Posted by
Anticontrarian on Monday, November 13, 2006 10:50:49 AM
As the post-mortem of the Republican bloodbath gets underway, there has been a lot of finger-pointing. Of all the questions that should haunt the GOP, one of the biggest is, what if the party had just fielded an electable senatorial candidate in Florida?
Despite the national mood, the 2006 political climate was still very friendly to Florida Republicans. Popular Governer Jeb Bush would have taken Bill Nelson’s seat easily. So might Charlie Crist have done, if Crist had chosen to run for the Senate and left the governership to Tom Gallagher. Gallagher himself would have been a strong opponent for Nelson.
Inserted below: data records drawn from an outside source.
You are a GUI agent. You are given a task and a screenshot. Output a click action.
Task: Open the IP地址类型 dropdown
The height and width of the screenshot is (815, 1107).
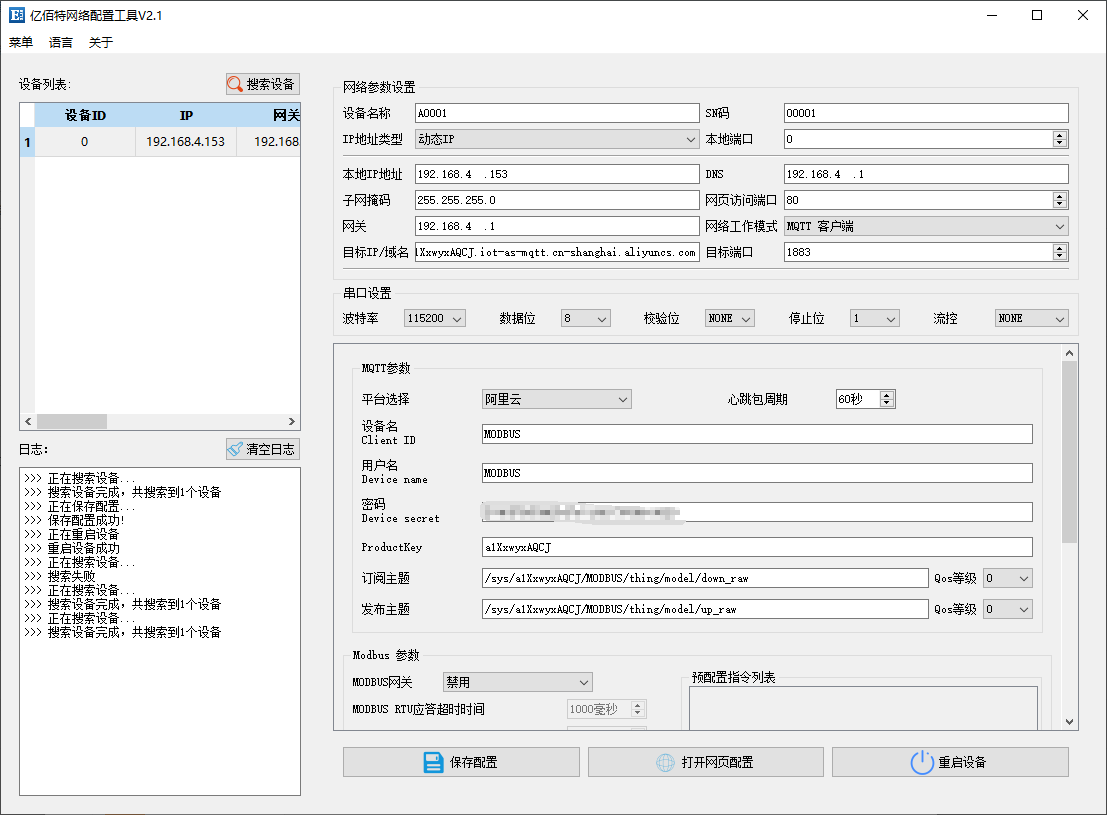point(557,139)
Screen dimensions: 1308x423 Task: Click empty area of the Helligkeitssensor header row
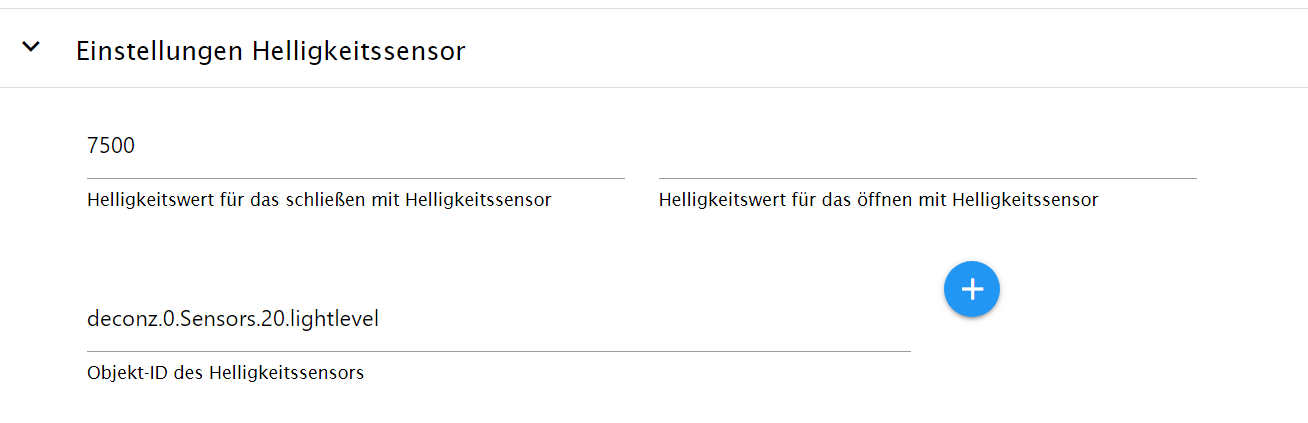[880, 48]
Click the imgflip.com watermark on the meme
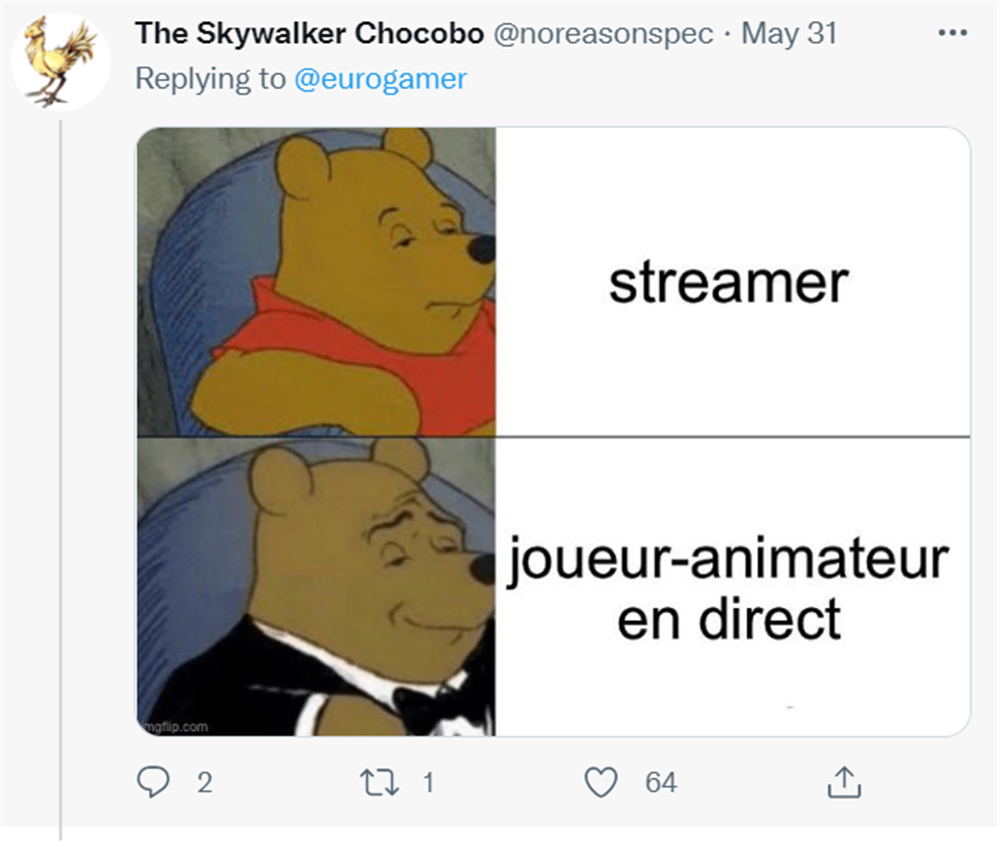The height and width of the screenshot is (847, 1000). click(x=175, y=726)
Even Will McBride, the GOP primary runner-up to Katherine Harris, would have given Nelson a tough fight. I think the incumbent Nelson would have beaten the relatively obscure young challenger, but Cuban-American McBride at least would have made the Democrats and Nelson work for the seat. Who knows what indirect effect that might have had in Virginia, Montana, and Missouri, if the Democrats had been forced to spend and campaign in Florida?
What little chance McBride had of beating Harris in the primary was probably reduced to zero by an unfortunate coincidence: His name is almost identical to that of Democrat Bill McBride, the unsuccessful 2002 challenger to Governer Jeb Bush. The two are unrelated.